Question 12 (Analyze)¶
A financial trading platform's ATAM evaluation reveals two (H,H) scenarios in direct tension: "Trade execution must respond in under 50ms at P99 under peak trading volume" (performance) and "Trade execution must continue with fallback pricing when the real-time pricing service is unavailable" (availability). The current architecture uses synchronous gRPC calls to the pricing service in the critical path. Analyze this as a tradeoff point, describe both resolution options, and identify what additional analysis is needed before a recommendation can be made.
Answer
This is a tradeoff point: the synchronous gRPC call supports the performance scenario (gRPC over HTTP/2 with binary serialization achieves sub-50ms under normal conditions) while threatening the availability scenario (when the pricing service is unavailable or slow, synchronous calls block until timeout, causing trade execution to fail or exceed the latency target). Resolution options: Option 1 — Maintain synchronous gRPC: performance scenario is preserved; availability scenario must be addressed through circuit breaker with cached pricing fallback (the circuit breaker trips when pricing is slow, substituting a cached price).
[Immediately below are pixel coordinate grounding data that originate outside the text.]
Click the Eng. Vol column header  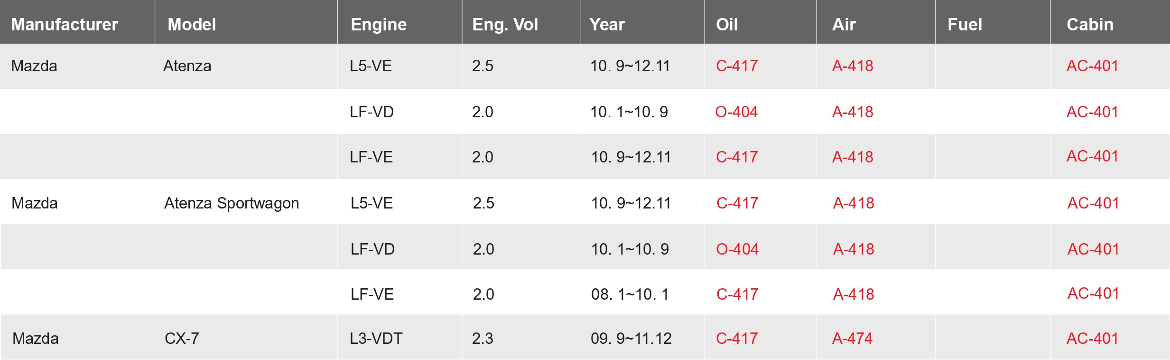(x=505, y=25)
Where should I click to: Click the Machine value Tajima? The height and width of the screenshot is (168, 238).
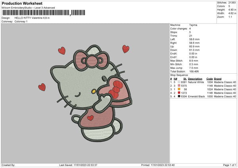coord(194,25)
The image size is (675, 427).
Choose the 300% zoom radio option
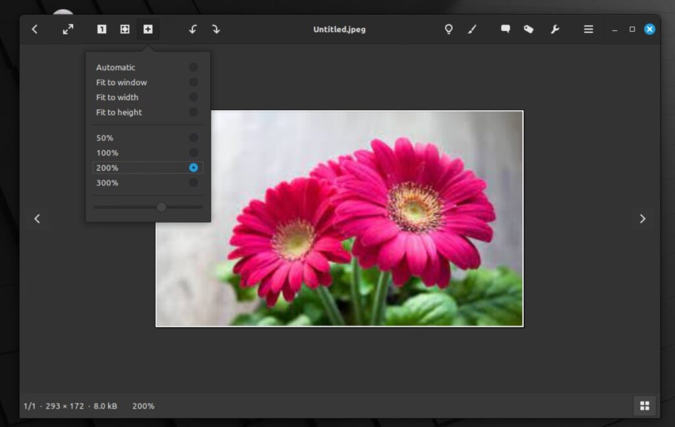[x=193, y=183]
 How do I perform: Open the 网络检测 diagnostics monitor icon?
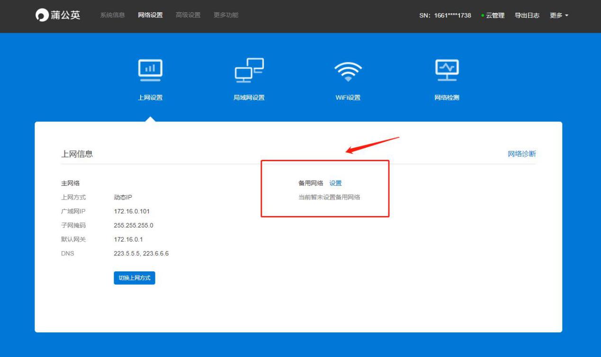tap(448, 70)
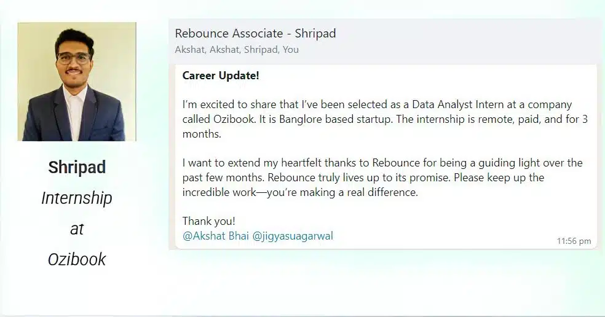This screenshot has height=317, width=605.
Task: Click the "Thank you!" line in the message
Action: coord(209,221)
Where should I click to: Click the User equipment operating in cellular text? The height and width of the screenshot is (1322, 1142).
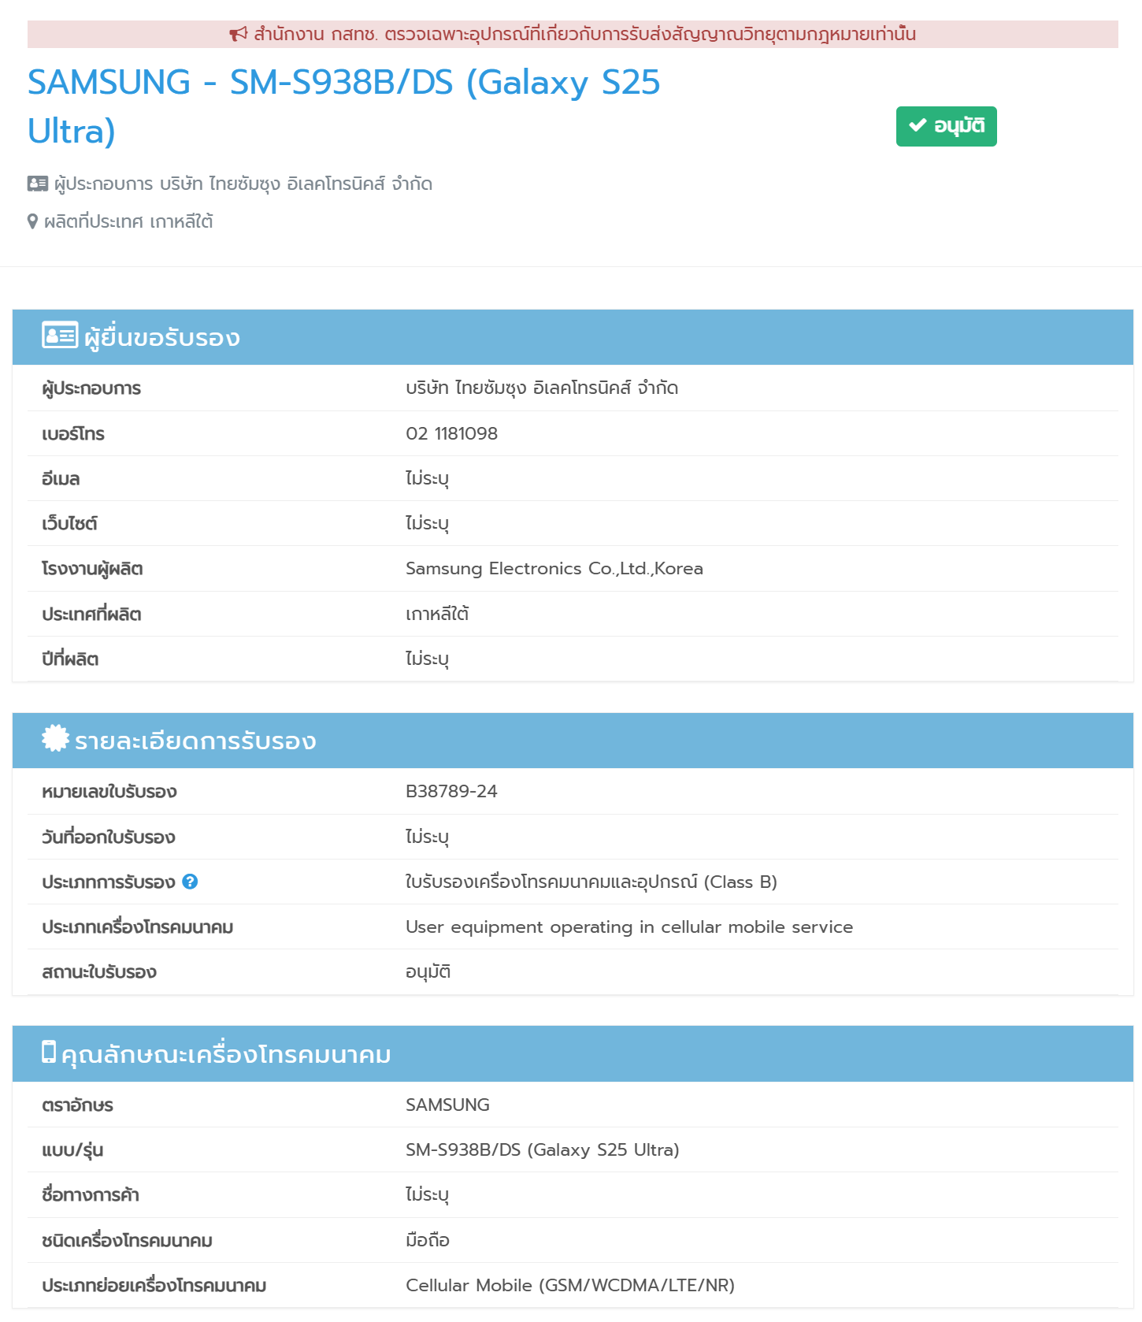(x=628, y=927)
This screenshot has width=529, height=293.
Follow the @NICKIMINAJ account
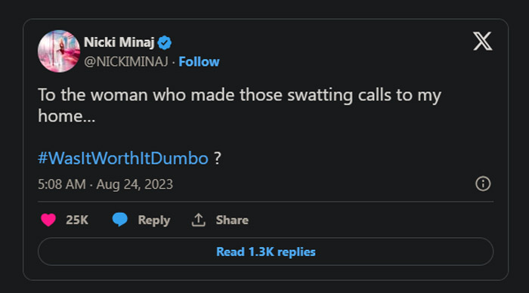point(199,62)
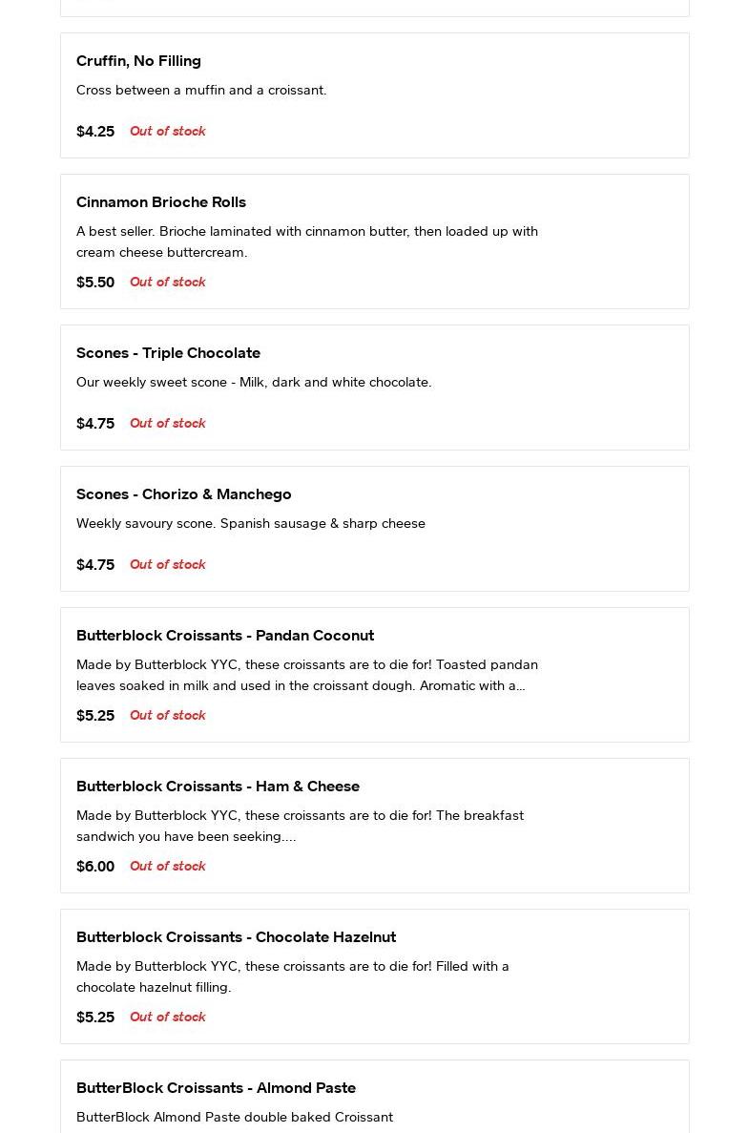Select the Cinnamon Brioche Rolls title
Viewport: 749px width, 1133px height.
(161, 202)
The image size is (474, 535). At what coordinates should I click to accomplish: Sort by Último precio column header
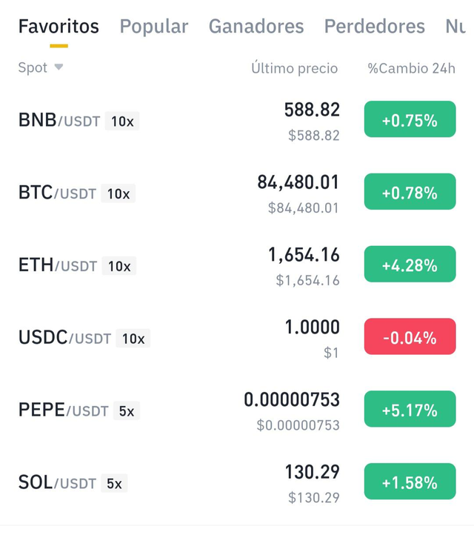(x=295, y=68)
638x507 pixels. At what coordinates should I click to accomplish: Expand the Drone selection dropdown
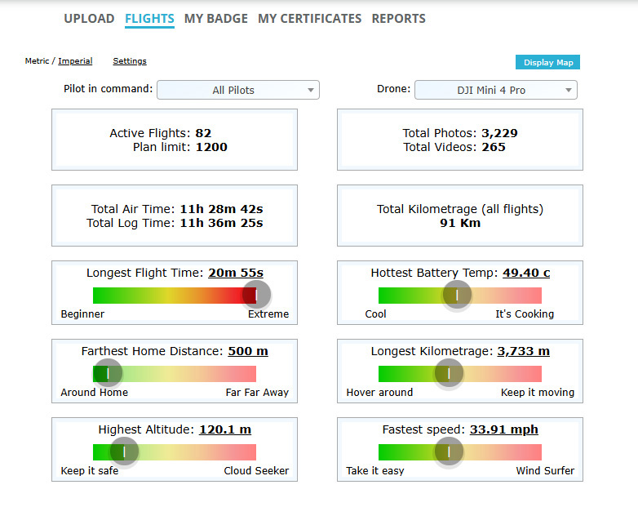click(495, 90)
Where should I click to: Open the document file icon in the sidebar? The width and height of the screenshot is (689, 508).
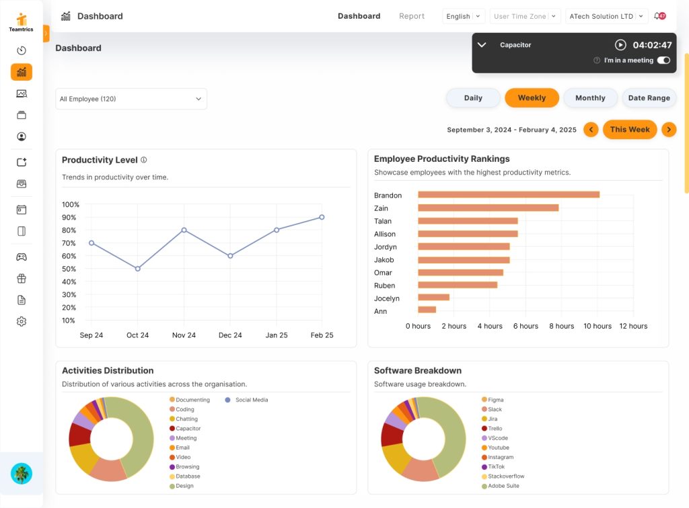point(22,300)
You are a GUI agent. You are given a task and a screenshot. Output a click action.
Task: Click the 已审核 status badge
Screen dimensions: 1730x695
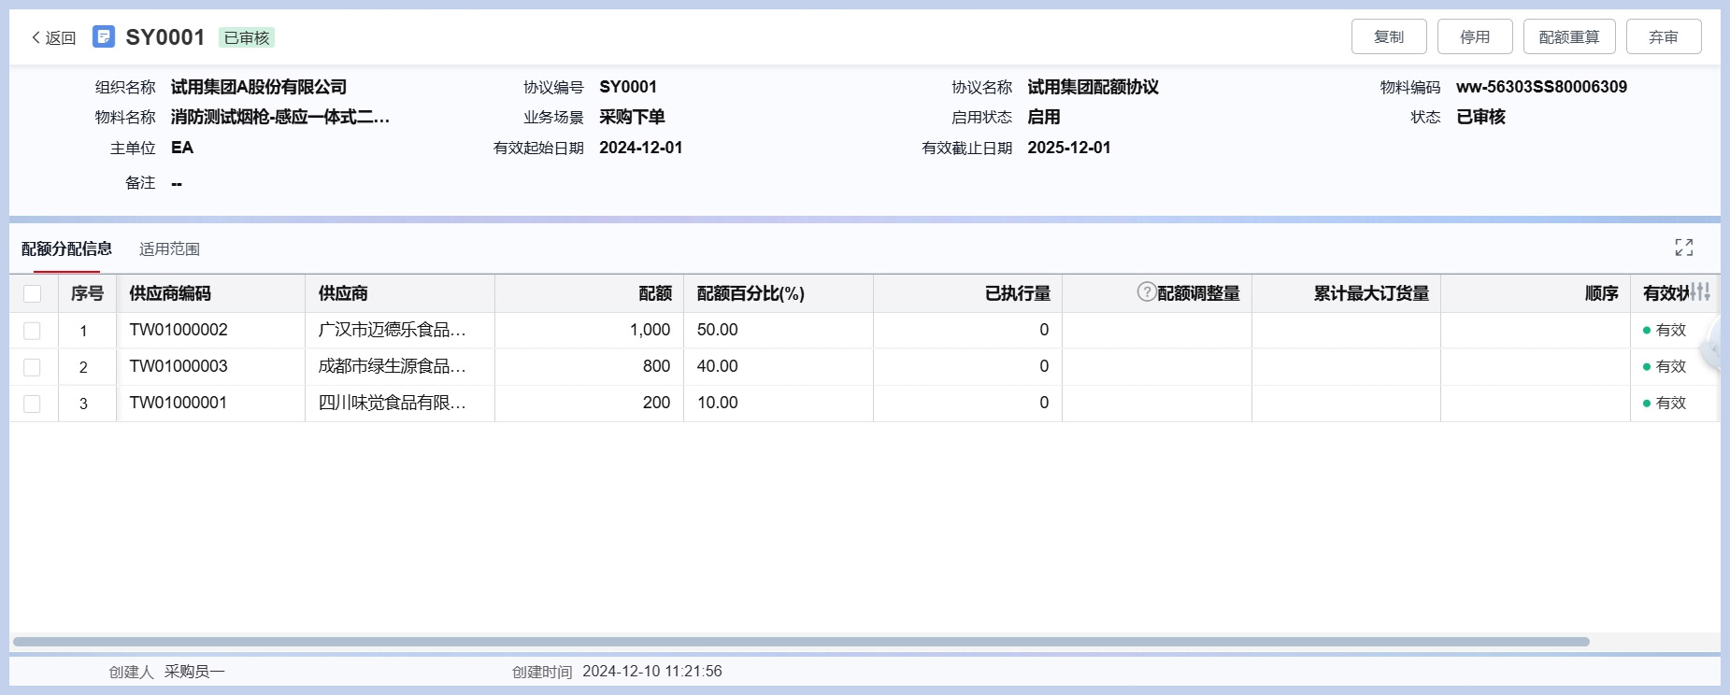click(x=247, y=37)
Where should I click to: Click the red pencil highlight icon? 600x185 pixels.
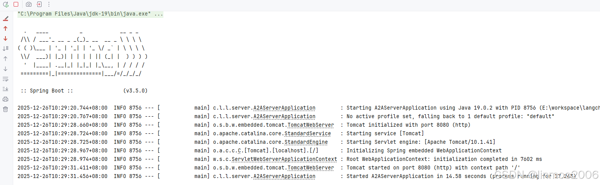pos(5,18)
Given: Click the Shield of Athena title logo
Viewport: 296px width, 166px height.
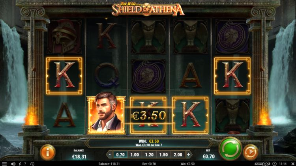Looking at the screenshot, I should (x=148, y=9).
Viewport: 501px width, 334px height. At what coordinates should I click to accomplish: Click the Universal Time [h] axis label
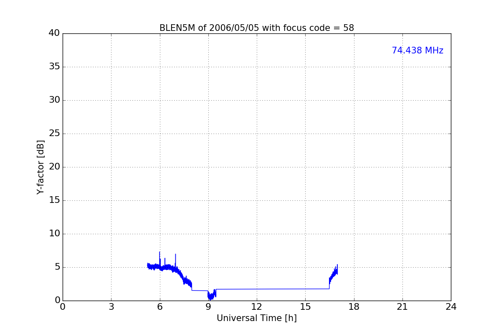coord(256,318)
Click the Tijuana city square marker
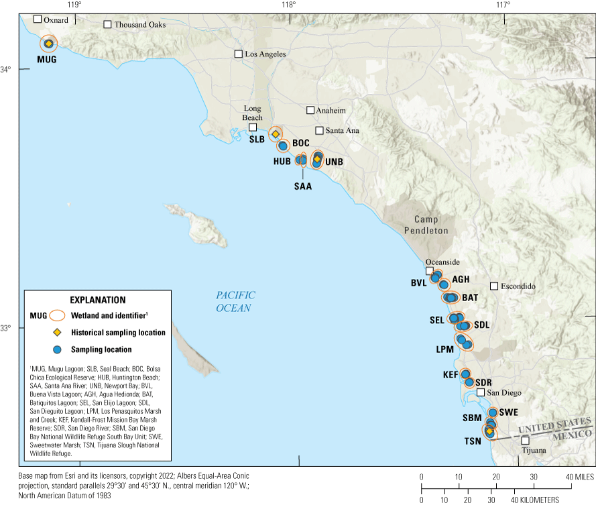The image size is (596, 505). 525,441
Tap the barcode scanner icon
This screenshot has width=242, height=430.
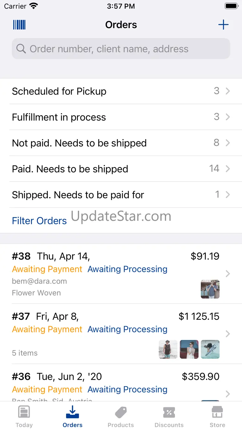pos(19,25)
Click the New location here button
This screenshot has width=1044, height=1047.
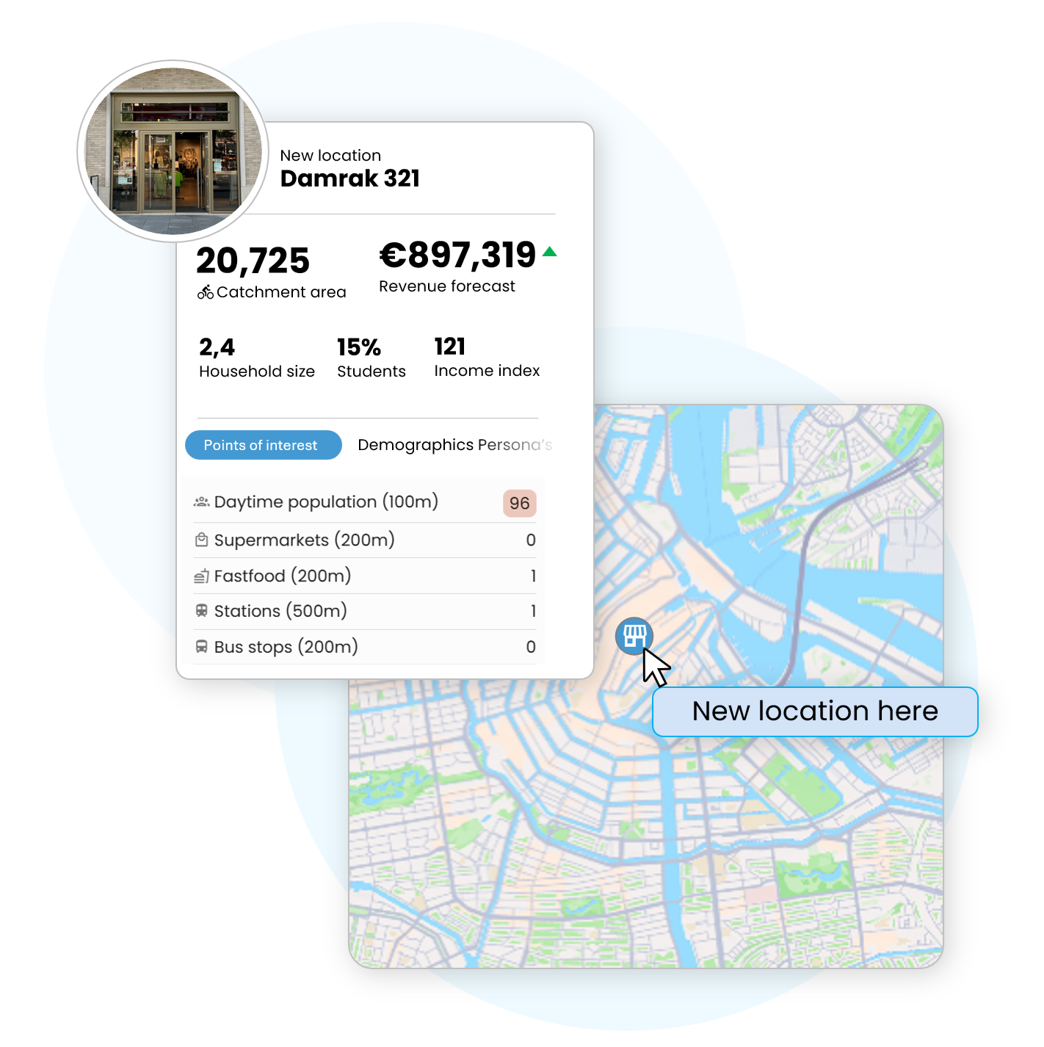coord(815,711)
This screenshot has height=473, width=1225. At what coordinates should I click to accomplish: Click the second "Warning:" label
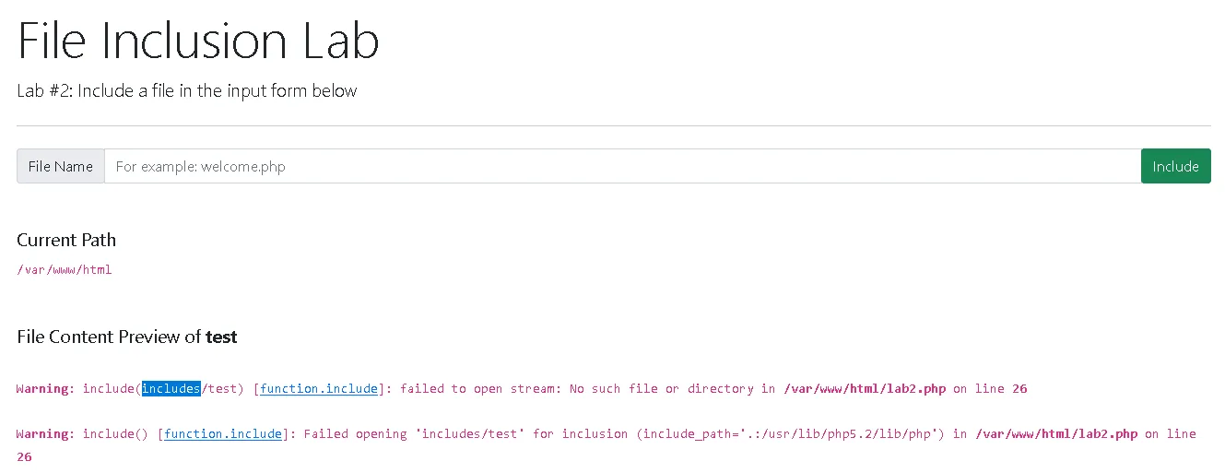click(45, 434)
Risk: the cached price may be stale — is stale pricing acceptable for fallback? Option 2 — Switch to asynchronous with pre-cached pricing: availability scenario is preserved; performance impact of async overhead must be measured — does the async path still achieve sub-50ms at P99? Additional analysis required: (1) What is the acceptable staleness of fallback pricing (business question for stakeholders, not a technical question)? (2) What is the measured P99 latency of the async path under peak load? (3) How frequently does the pricing service become unavailable — informing whether this is a high-probability or low-probability risk? The evaluation team should present both options with these data points to stakeholders and let the business priority drive the resolution.